─── ITEMS

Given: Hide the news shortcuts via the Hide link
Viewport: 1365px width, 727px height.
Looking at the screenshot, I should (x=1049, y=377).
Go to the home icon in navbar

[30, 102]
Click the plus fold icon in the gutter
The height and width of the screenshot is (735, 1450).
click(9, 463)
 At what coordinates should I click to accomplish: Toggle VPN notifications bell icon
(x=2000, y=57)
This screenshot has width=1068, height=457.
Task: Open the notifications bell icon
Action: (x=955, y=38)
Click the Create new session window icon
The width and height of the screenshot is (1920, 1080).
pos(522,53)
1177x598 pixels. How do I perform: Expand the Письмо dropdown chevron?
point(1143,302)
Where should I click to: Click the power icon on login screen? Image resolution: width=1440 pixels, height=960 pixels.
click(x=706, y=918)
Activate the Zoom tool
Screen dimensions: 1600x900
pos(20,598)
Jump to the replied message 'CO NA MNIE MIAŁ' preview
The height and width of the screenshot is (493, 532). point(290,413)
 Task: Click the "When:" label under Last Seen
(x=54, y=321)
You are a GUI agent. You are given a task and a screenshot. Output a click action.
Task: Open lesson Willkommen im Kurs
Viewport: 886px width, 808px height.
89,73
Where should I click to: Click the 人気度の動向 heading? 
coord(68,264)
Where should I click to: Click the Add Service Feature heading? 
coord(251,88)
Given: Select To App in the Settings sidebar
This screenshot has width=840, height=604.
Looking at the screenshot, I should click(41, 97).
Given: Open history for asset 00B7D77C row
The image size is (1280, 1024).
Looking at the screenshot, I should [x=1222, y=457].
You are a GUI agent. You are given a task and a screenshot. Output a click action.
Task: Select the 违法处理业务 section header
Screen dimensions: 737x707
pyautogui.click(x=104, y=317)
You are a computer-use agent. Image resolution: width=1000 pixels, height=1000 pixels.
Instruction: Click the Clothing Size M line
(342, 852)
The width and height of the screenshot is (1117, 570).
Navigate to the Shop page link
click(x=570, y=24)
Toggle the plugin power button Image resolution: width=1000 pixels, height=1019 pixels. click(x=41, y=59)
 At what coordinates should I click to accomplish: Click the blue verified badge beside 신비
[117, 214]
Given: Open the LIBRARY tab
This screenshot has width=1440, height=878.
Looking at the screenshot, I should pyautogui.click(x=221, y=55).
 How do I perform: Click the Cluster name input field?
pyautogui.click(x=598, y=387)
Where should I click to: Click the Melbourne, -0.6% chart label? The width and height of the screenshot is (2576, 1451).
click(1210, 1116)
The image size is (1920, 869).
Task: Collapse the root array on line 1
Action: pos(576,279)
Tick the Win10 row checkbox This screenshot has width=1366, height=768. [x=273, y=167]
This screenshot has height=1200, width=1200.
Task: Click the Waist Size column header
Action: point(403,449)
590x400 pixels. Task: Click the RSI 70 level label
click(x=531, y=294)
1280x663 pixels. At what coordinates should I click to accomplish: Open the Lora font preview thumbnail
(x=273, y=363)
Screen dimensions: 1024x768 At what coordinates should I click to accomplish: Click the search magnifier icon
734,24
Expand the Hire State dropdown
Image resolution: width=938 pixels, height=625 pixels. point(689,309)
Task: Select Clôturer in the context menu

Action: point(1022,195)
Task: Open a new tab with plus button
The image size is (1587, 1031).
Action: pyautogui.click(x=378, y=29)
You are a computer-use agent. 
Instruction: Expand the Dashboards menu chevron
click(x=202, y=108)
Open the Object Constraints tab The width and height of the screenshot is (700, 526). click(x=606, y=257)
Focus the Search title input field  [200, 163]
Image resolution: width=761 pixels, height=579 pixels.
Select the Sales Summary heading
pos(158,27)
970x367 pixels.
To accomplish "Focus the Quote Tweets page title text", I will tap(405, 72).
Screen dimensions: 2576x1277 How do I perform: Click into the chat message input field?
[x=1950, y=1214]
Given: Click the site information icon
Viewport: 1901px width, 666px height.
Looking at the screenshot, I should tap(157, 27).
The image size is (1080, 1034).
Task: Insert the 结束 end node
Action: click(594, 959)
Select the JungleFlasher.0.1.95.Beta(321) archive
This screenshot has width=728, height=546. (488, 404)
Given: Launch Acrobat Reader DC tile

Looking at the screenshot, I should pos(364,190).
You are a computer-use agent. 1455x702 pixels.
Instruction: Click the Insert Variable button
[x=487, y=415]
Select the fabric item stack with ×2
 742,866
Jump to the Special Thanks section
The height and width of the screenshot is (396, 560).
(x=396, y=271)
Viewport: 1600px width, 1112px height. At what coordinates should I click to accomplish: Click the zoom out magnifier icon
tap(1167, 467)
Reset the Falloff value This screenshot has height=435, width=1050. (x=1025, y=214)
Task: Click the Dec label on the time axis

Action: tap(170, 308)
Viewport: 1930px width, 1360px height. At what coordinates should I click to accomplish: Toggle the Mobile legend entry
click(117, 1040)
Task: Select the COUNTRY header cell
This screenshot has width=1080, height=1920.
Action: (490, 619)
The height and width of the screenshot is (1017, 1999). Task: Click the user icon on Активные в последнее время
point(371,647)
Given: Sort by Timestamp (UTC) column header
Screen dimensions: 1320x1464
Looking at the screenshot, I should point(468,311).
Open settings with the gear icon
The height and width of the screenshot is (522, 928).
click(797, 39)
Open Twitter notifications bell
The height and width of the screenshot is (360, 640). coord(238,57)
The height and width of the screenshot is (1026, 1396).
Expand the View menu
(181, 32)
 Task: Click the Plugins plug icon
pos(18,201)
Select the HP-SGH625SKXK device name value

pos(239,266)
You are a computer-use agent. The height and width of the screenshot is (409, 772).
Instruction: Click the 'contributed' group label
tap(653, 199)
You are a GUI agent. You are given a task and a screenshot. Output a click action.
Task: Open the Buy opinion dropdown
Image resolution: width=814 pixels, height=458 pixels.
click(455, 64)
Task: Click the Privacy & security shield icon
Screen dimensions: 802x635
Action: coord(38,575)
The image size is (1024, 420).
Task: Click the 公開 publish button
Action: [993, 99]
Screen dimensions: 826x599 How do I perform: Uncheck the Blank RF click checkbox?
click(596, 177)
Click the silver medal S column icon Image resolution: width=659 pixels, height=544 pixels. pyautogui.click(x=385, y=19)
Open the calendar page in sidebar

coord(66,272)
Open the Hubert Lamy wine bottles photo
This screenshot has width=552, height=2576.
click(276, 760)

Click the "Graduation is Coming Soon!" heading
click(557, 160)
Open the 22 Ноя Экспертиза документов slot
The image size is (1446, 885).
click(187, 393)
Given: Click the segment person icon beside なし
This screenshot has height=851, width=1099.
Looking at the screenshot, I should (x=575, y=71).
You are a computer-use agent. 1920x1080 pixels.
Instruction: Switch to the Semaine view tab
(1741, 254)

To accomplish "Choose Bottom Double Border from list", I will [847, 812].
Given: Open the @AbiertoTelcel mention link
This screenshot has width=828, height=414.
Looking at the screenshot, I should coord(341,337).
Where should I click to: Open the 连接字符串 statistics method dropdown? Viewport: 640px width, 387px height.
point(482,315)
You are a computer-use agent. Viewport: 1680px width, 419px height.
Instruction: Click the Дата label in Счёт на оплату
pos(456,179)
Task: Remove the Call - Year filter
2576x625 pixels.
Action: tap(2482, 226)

──────

— TASK DESCRIPTION —
Pick out every line in the dataset items above that contains the word "bell", matching case exactly, and copy each of those lines.

— SOLUTION FOR THIS EXERCISE —
 At what coordinates should I click to accomplish: Toggle VPN notifications bell icon
Task: Open the notifications bell icon
Open Twitter notifications bell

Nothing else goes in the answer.